Mumpreneurship matters: In search of alternative conceptualisation and contextualisation

Research output: Contribution to conference (unpublished)Paper

Authors

Colleges, School and Institutes

External organisations

  • De Montfort Univ

Abstract

Objectives: In this paper we explore the nature of support that entrepreneurs derive from participation in an online community of parents www.mumsnet.com.

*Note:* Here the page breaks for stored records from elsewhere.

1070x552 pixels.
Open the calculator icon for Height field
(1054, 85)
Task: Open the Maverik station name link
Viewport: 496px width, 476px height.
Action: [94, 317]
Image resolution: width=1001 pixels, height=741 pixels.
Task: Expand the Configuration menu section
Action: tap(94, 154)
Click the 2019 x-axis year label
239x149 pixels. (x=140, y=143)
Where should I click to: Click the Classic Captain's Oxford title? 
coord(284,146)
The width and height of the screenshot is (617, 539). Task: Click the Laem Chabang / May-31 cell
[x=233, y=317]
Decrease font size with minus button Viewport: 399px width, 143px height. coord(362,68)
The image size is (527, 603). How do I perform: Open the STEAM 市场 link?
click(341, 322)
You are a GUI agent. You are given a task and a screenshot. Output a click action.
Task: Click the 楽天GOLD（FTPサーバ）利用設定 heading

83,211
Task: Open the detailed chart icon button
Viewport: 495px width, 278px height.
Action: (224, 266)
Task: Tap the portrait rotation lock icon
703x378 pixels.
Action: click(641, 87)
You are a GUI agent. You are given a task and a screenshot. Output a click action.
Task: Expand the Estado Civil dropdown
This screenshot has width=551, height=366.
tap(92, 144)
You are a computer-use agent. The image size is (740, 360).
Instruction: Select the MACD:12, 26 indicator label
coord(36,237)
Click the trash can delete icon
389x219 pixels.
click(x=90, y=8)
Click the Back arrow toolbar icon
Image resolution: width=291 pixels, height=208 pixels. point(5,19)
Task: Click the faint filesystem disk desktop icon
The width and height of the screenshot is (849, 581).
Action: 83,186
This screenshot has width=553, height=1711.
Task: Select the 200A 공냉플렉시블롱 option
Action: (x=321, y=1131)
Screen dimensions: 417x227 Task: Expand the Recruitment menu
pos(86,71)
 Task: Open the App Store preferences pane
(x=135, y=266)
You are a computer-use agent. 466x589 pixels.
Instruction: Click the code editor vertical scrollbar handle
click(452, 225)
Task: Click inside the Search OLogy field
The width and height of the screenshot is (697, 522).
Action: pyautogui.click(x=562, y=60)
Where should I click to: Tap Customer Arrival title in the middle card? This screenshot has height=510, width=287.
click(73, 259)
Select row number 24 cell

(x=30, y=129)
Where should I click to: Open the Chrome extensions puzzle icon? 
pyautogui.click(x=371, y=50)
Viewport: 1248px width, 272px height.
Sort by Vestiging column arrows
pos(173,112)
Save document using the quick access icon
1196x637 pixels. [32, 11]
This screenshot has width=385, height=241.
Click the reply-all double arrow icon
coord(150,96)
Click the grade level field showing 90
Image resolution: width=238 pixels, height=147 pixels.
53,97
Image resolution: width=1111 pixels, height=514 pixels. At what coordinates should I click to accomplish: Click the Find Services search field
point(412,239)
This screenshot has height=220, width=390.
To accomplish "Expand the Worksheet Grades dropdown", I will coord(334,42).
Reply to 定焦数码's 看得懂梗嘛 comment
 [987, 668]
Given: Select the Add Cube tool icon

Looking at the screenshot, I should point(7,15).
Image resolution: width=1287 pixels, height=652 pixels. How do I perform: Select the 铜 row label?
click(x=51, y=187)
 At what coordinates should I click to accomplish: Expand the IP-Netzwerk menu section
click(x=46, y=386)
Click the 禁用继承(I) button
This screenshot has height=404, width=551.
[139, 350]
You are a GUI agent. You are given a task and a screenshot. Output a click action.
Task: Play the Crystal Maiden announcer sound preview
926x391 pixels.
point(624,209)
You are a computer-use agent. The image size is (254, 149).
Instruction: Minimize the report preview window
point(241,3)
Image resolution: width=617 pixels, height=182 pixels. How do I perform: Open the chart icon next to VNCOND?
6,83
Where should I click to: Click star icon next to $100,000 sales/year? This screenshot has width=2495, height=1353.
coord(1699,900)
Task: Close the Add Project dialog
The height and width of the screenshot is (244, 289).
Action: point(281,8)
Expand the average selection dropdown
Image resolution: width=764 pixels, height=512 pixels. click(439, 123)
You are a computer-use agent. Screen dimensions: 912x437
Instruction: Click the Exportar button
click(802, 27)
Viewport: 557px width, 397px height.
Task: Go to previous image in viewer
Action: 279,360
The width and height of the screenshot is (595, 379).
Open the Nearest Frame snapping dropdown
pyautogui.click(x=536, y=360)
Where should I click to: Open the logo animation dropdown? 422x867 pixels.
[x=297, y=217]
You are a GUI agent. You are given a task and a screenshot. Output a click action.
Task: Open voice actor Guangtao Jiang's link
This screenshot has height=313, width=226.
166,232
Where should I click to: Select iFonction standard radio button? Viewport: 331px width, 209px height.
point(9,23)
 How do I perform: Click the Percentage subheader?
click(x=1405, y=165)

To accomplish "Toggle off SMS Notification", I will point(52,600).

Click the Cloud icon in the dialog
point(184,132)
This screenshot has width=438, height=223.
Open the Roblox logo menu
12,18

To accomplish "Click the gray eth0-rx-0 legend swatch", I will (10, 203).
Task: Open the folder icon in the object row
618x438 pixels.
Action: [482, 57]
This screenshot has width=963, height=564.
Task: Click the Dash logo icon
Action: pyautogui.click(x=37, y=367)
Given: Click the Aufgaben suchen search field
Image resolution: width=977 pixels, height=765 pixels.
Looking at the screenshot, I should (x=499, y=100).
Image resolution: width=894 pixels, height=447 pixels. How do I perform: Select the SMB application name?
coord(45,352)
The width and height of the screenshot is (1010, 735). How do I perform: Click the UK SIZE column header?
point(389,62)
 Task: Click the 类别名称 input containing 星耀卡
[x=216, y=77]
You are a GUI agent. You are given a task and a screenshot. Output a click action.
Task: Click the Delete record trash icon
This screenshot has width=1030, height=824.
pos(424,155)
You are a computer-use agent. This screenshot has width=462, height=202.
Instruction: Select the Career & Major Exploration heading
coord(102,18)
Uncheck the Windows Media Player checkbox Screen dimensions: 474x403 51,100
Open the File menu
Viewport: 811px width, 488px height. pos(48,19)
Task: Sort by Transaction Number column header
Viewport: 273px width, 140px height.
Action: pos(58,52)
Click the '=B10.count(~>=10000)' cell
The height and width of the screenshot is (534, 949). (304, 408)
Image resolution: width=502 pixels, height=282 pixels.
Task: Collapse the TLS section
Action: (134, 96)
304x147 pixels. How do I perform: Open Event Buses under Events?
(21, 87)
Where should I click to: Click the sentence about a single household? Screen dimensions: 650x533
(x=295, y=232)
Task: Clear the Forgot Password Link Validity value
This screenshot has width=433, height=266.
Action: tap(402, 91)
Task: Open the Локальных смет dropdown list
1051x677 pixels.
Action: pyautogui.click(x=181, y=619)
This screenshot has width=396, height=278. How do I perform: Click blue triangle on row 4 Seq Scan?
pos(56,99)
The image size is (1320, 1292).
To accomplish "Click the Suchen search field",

We aim to respond to calls for research on entrepreneurship that seek to challenge the boundaries of what is labelled as entrepreneurship, focus on interactive aspects of the entrepreneurial process (Shepherd, 2015) and directly acknowledge the importance of community and conviviality (Guercini and Cova, 2016).
Prior Work: Extant literature on mumpreneurship highlights the limitations of mother’s space and time routines and underscores the tensions that emerge from attempts to reconcile intensive mothering expectations with a normative entrepreneurial identity (Ekinsmyth, 2013; Duberly and Carrigan, 2012). However, Calas et al (2009) articulate the potential for women’s entrepreneurship as a force for social change and Aldrich and Cliff (2003, p.579) suggest parents may in fact be “poised for entrepreneurship” as recognition of new ways of organising contributes to the decision to launch ventures.
Approach: www.mumsnet.com is one context that permits in-depth exploration of the nature and dimensionality of support sought and provided by community members. Adopting elements of a netnographic approach (Kozinets, 2002) this paper reports on analysis of member interactions in the mumsnet talk discussion forum) enriched by field notes from participant observation at Mumsnet’s Workfest event in London (Jorgensen, 1989).
Results: www.mumsnet.com facilitates co-experience and conviviality that may facilitate the development of entrepreneurial intentions and enhance perceptions of self-efficacy. Candid critique from established business owners is of particular value to many early stage parent entrepreneurs in, particular those in pursuit of self-fulfilment as a primary goal. Findings indicate that parent entrepreneurs may need support to align their passions and values with viable business opportunities.
Contributions: This paper offers three key theoretical contributions. First, we illuminate aspects of the parenthood journey that may serve as a catalyst to entrepreneurial endeavour. Second, we distinguish specific characteristics of the online environment that may enhance the impact of co-experience, the accessibility and influence of entrepreneurial role models and availability of expertise. Third, we argue that whilst motherhood identity has been essentialised with respect to mumpreneurship, for many parents, entrepreneurship is more about pursuing meaningful, self-fulfilling work that accommodates the practicalities of parenthood.
Value: In revealing the distinctive characteristics of parent founded ventures, implications emerge for policy and the practical and social support structures required to release the untapped entrepreneurial potential of this group.